> **Tasks**:
1. From the Florida Medicaid planning article, return the passage between "I have sat across" and "quietly complicate everything.", inclusive.
2. In the Florida Medicaid planning article, for how many days of skilled rehabilitation does Medicare provide coverage after a qualifying hospital stay?
3. Condense the paragraph of the Florida Medicaid planning article that opens with "The catch is that Medicaid" into a shorter version that keeps its main facts.

> **Source document**:
┄┄┄┄┄┄
Medicaid asset protection planning in Florida is the legal process of arranging your income and assets, well before a nursing-home crisis, so that you can qualify for long-term care Medicaid without spending your life savings down to the $2,000 limit. Because Florida enforces a five-year lookback on gifts and uncompensated transfers, the strategies that actually work, such as irrevocable trusts, properly structured spousal allocations, and homestead deeds, take time to set up correctly. For blended families and second marriages, this planning carries an extra layer of risk: a poorly drafted plan can protect a spouse from a nursing-home bill while accidentally disinheriting the children from a first marriage.
I have sat across the table from too many Boca Raton families who learned about the lookback the week after Mom entered a skilled nursing facility. By then, most of the good options are gone. This article explains how Florida Medicaid planning works in 2026, what the rules actually say, and where second marriages quietly complicate everything.
Why Medicaid, and not Medicare, pays for the nursing home
People are routinely surprised that Medicare does not pay for long-term custodial care. Medicare covers up to 100 days of skilled rehabilitation after a qualifying hospital stay, and even that comes with copays after day 20. Once the care becomes “custodial,” meaning help with bathing, dressing, eating, and moving, Medicare stops. With private nursing-home costs in Palm Beach County running well past $10,000 a month, families turn to long-term care Medicaid, formally the Institutional Care Program (ICP) in Florida.
The catch is that Medicaid is a needs-based program. To qualify, a single applicant in 2026 must have countable assets under $2,000 and gross monthly income under $2,982. Without planning, “spend down” means exactly what it sounds like, and the family often watches an inheritance disappear into facility invoices before Medicaid ever kicks in.
┄┄┄┄┄┄
> **Provided information**:

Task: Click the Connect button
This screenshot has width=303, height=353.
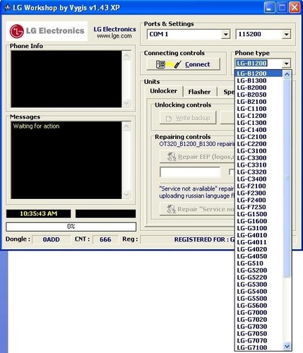Action: pyautogui.click(x=184, y=64)
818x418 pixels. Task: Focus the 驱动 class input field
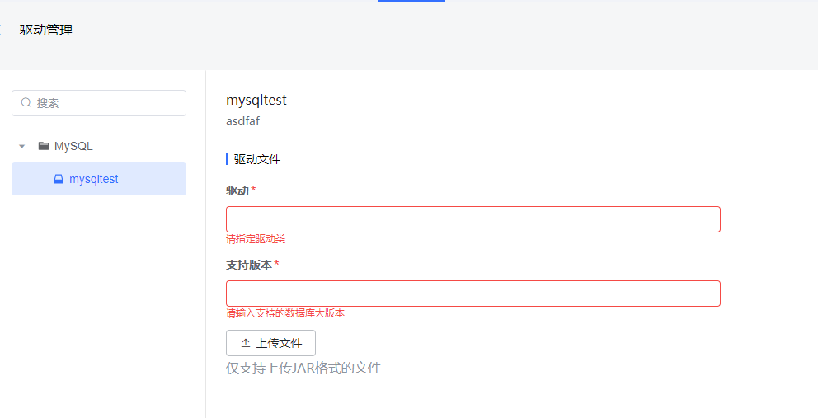[x=473, y=219]
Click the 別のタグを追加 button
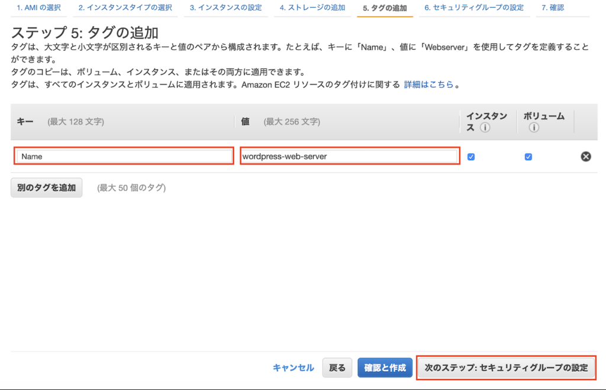The width and height of the screenshot is (606, 390). pyautogui.click(x=46, y=188)
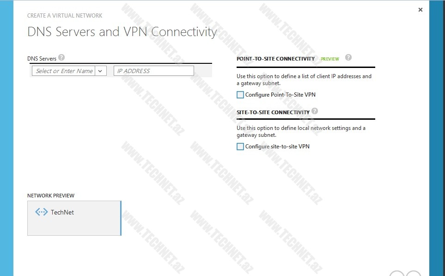Click the next step circular arrow

414,274
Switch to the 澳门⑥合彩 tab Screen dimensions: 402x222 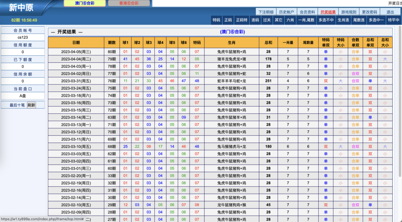pyautogui.click(x=84, y=3)
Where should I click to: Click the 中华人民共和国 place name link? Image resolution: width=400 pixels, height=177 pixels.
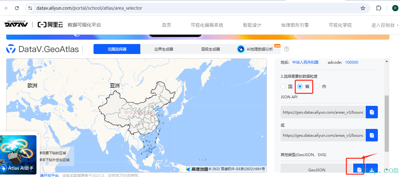(x=305, y=62)
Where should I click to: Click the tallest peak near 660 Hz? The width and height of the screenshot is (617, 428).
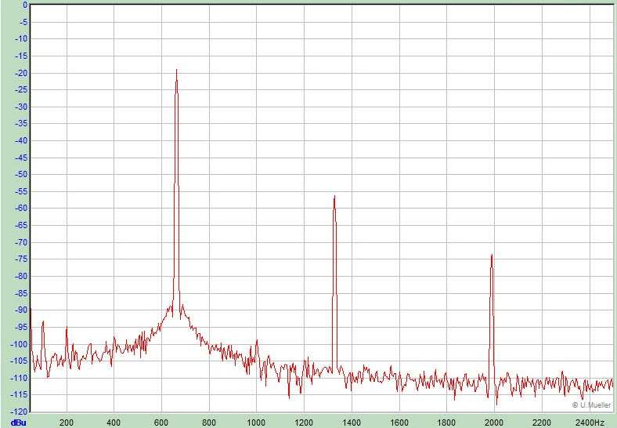point(176,71)
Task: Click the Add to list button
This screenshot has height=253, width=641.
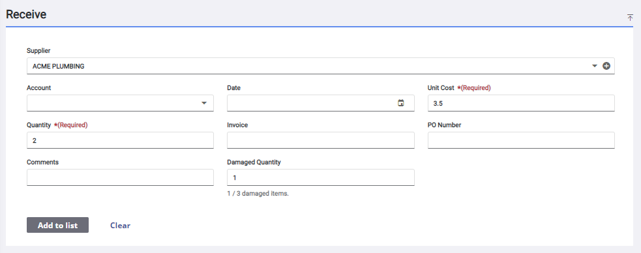Action: coord(57,225)
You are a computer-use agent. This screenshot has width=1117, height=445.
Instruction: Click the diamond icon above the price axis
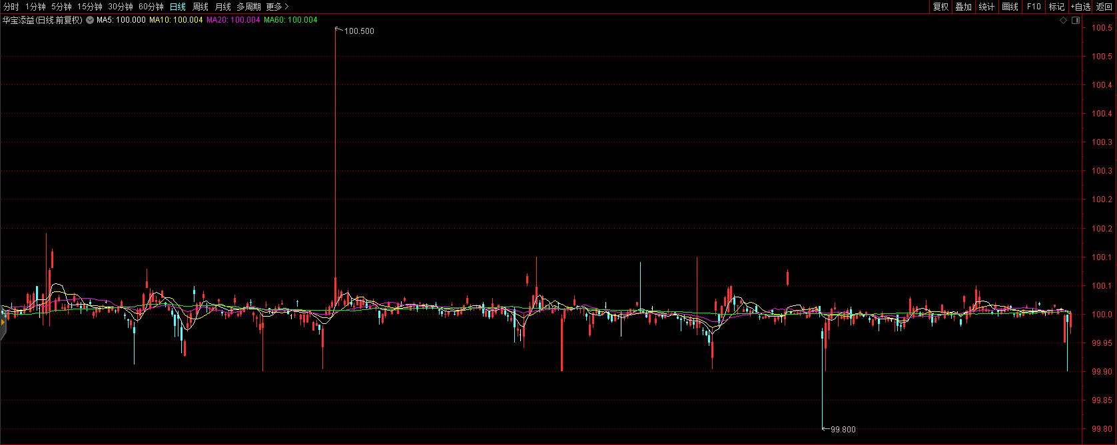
┄┄┄┄┄┄
> **Solutions by task**:
1.
I have sat across the table from too many Boca Raton families who learned about the lookback the week after Mom entered a skilled nursing facility. By then, most of the good options are gone. This article explains how Florida Medicaid planning works in 2026, what the rules actually say, and where second marriages quietly complicate everything.

2. Up to 100 days.

3. Medicaid is needs-based. In 2026, a single applicant must have countable assets under $2,000 and gross monthly income under $2,982. Without planning, families must spend down, and an inheritance often goes to facility bills before Medicaid coverage begins.